The dolt_tests table is like embedding your unit tests in your source code, but for your data. You are codifying executable queries which should validate your data at a point in time. This can be used for all sorts of validations like ensuring a dataset has a reasonable statistical spread, or asserting that certain business rules hold true as new data arrives. Since tests live alongside the data itself, they provide a transparent, version controlled, and repeatable mechanism for guaranteeing data quality throughout the lifecycle of your project.

Now with Version Control#

Tests of state at a particular point in time are useful, but we can do one better. Version Control unlocks another testing ability which is to enable you to verify how your data has changed.

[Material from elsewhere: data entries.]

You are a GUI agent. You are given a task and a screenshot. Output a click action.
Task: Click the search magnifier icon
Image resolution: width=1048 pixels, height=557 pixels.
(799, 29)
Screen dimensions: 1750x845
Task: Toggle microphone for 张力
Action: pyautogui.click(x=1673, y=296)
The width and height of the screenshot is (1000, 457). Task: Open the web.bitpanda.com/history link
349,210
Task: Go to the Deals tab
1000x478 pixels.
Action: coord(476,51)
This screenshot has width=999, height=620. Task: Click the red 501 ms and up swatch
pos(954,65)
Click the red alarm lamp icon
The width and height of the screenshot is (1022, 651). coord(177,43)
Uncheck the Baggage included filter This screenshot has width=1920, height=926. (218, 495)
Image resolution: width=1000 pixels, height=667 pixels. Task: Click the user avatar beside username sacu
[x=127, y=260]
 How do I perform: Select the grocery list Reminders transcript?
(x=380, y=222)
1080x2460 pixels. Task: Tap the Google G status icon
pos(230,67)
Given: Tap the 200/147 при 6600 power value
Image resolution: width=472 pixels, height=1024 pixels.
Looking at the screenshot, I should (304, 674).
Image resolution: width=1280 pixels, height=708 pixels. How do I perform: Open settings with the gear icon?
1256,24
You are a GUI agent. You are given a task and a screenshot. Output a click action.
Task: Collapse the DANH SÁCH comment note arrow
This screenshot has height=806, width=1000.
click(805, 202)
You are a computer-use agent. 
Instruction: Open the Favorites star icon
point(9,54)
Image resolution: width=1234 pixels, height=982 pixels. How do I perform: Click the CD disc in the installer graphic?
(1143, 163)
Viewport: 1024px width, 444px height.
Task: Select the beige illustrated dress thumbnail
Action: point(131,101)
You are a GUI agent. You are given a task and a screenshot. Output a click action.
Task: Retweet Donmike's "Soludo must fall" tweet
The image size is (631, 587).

Let’s go back to the Battleship example. During the game, a commit is made to the database to complete each players move. What a move looks like involves two updates. First, we update the board (we’ll stick to blue_board still) by updating one and only one row. The opponent says strike A1, if if it’s a hit we update from the ship identifier to the X character. If it’s a miss we insert O. Second, we update the turn table, which is a table that has a limit of two rows. Each row’s value starts as a number between 0 and 1, and serves as a way to roll the dice at the beginning of the game. Each move increments the value of the other player by 1. That is all to say that this is what the difference looks like for the 90th move into the game. The Red player has hit the Blue player’s battleship:

Single Move

We can used the dolt_diff table function to inspect the difference of the latest change:

> SELECT
  (total_diffs = 1
   AND modified_diffs = 1
   AND modified_to_X = 1) AS valid_update
FROM (
  SELECT
      COUNT(*) AS total_diffs,
      SUM(CASE WHEN diff_type = 'modified' THEN 1 ELSE 0 END) AS modified_diffs,
      SUM(CASE WHEN diff_type = 'modified' AND to_content = 'X' THEN 1 ELSE 0 END) AS modified_to_X
  FROM dolt_diff("HEAD~1", "HEAD", 'blue_board')
) t;
+--------------+
| valid_update |
+--------------+
| true         |
+--------------+

We can also verify that the turns table was updated in the way we would expect - increase blue in value by 1.0:

> SELECT
  -- cope with float equality comparison by allowing for a very small delta.
  (blue_mod_rows = 1 AND ABS(blue_delta - 1.0) < 1e-9) AS valid_turn_update
FROM (
  SELECT
    SUM(CASE WHEN diff_type = 'modified' AND from_player = 'blue'
      THEN 1 ELSE 0 END) AS blue_mod_rows,
    SUM(CASE WHEN diff_type = 'modified' AND from_player = 'blue' 
      THEN (to_value - from_value) ELSE 0 END) AS blue_delta
  FROM dolt_diff("HEAD~1", "HEAD", 'turn')
) t;
+-------------------+
| valid_turn_update |
+-------------------+
| true              |
+-------------------+

Each of the queries above could constitute stand alone tests which you could store in the dolt_tests table. Or you could perform them as one large query. You could extend them each to account for the other types of legitimate moves such as the blue player missing a shot, or red winning the game.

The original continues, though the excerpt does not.